Well I don't know what there USP is in world where OneDrive/Google Drive/iCloud exist. And there future plan is a focus on AI, so yeah, goodbye Dropbox is my guess

[–] [email protected] 22 points 2 weeks ago (8 children)

iCloud doesn't have Linux, Android, or Windows clients. It's basically a non-starter for file sharing between users not on an Apple platform.

I don't like the way Google Drive integrates into the OS file browsing on MacOS, and it doesn't support Linux officially. Plus it does weird stuff with the Google Photos files, which count against your space but aren't visible in the file system.

OneDrive doesn't support Linux either.

I just wish Dropbox had a competitive pricing tier somewhere below their 2TB for $12/month. I'd 100% be using them at $5/month for like 250 GB.

[–] [email protected] 14 points 2 weeks ago (1 children)

Technically, it does have a windows client.

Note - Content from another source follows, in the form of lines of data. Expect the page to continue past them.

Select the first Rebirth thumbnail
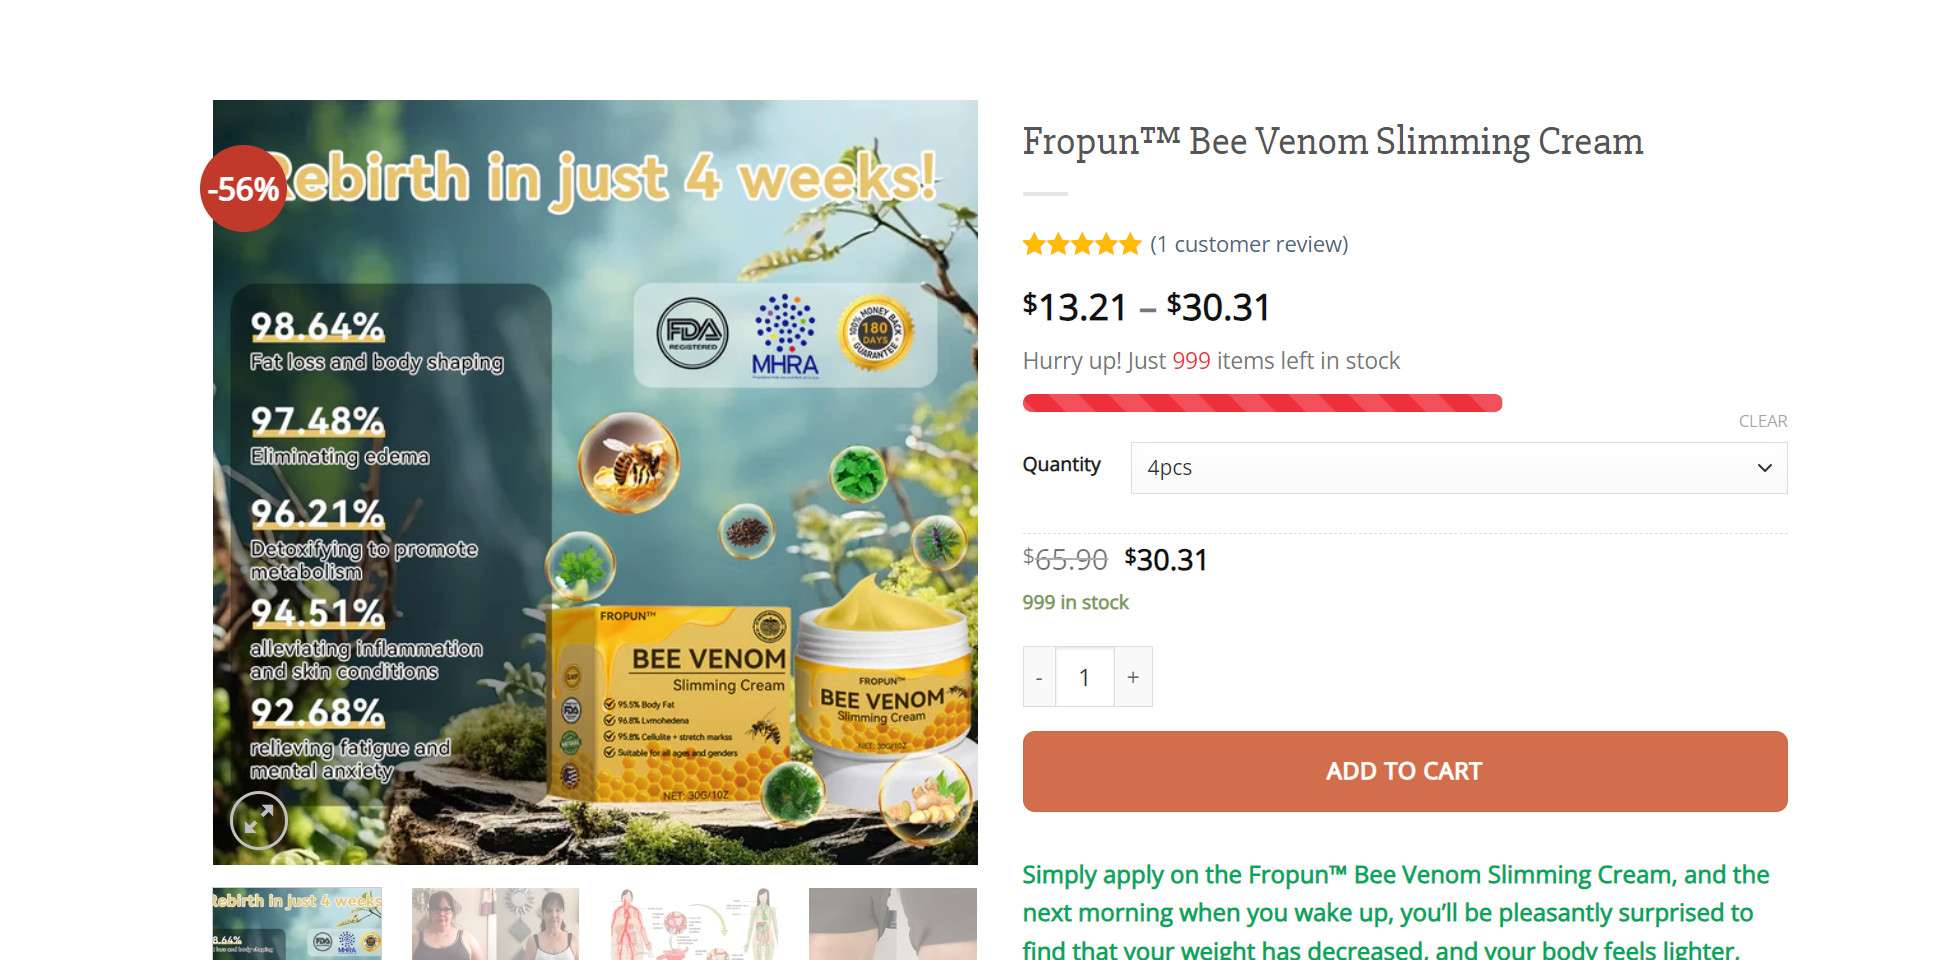 coord(297,924)
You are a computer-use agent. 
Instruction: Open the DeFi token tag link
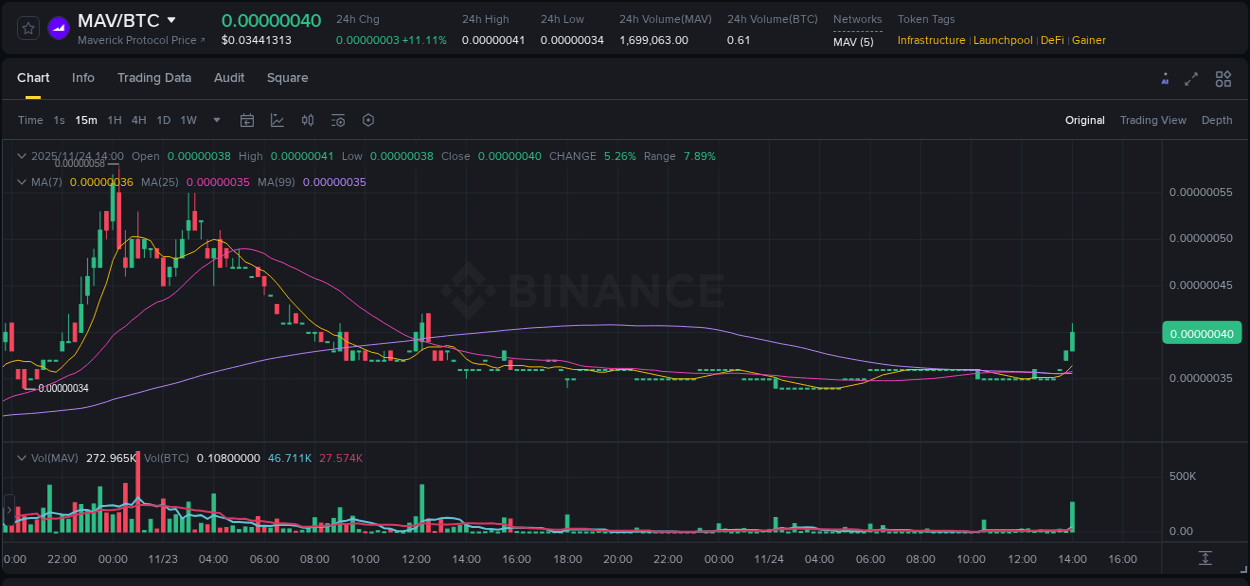click(x=1052, y=40)
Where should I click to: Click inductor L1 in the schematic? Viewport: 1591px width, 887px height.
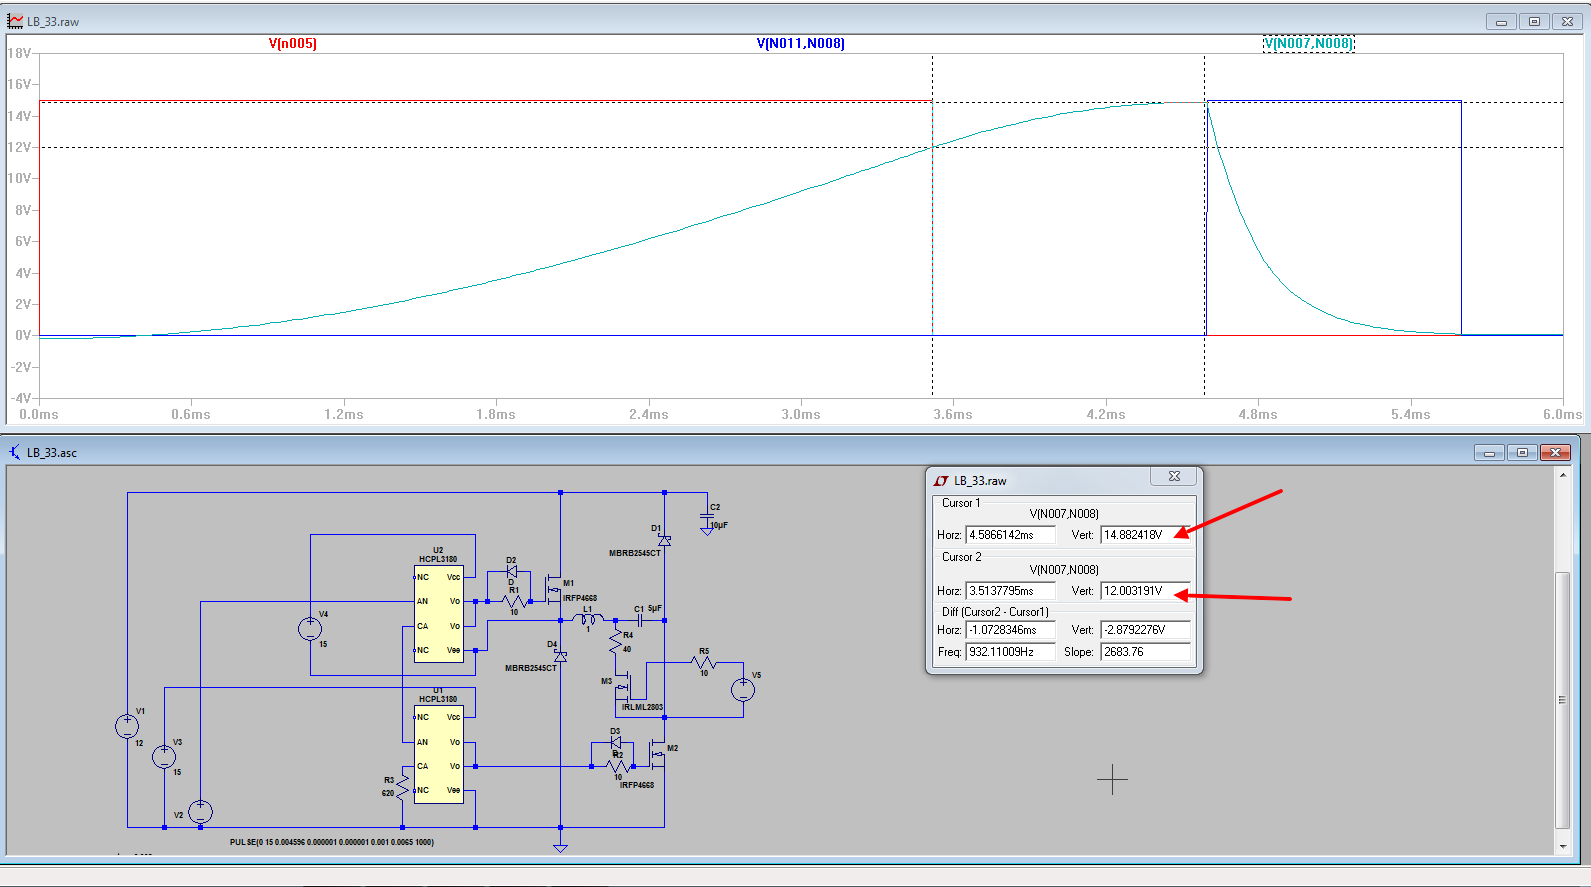click(588, 620)
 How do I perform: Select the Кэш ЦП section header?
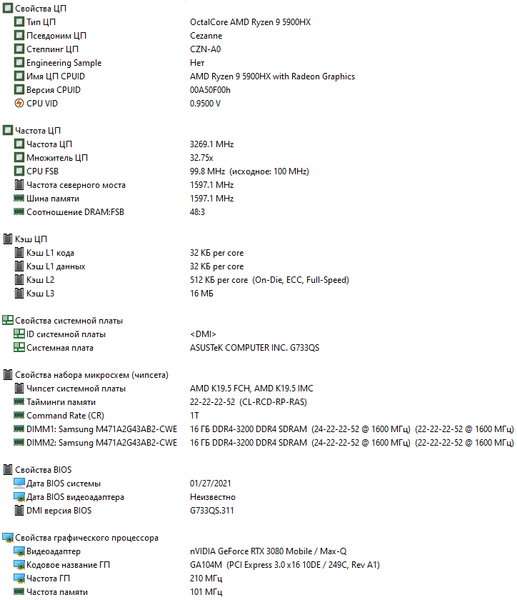click(x=31, y=239)
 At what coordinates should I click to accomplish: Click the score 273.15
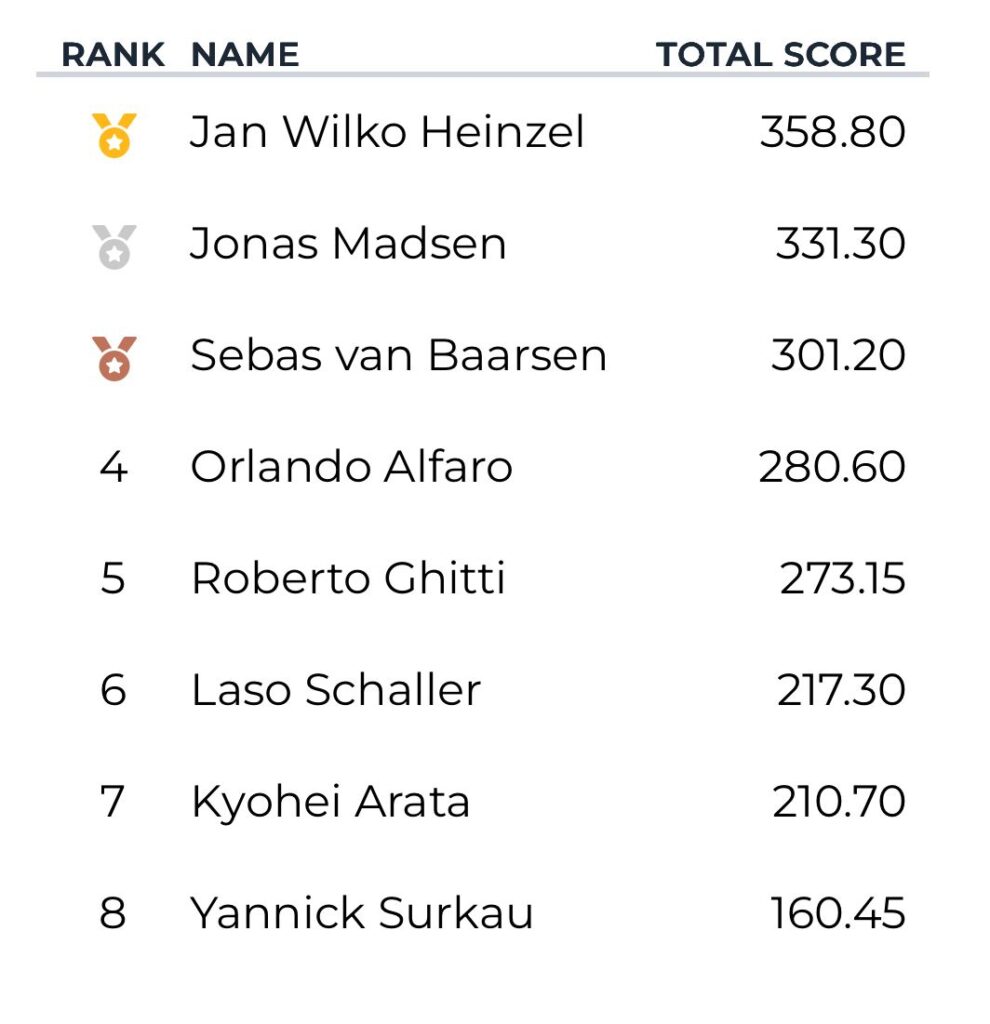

It's just in various states of being broken.

[–] [email protected] 4 points 2 weeks ago (1 children)

The web interface also works just fine

[–] [email protected] 3 points 2 weeks ago (1 children)
[–] [email protected] 2 points 2 weeks ago (1 children)

I would need to know more about your use case

[–] [email protected] 1 points 2 weeks ago (2 children)

I just mean does it keep offline copies of the most recently synced versions, when you're not connected to the internet? And does it propagate local changes whenever you're back online?

Dropbox does that seamlessly on Linux and Mac (I don't have Windows). It's not just transferring files to and from a place in the cloud, but a seamless sync of a local folder whenever you're online, with access and use while you're offline.

[–] [email protected] 1 points 2 weeks ago

The windows client does, yes. But I’ve found that to be fragile on occasions.

[–] [email protected] 1 points 2 weeks ago

Gotcha. I don’t know, I never tried. I’m curious now and will investigate.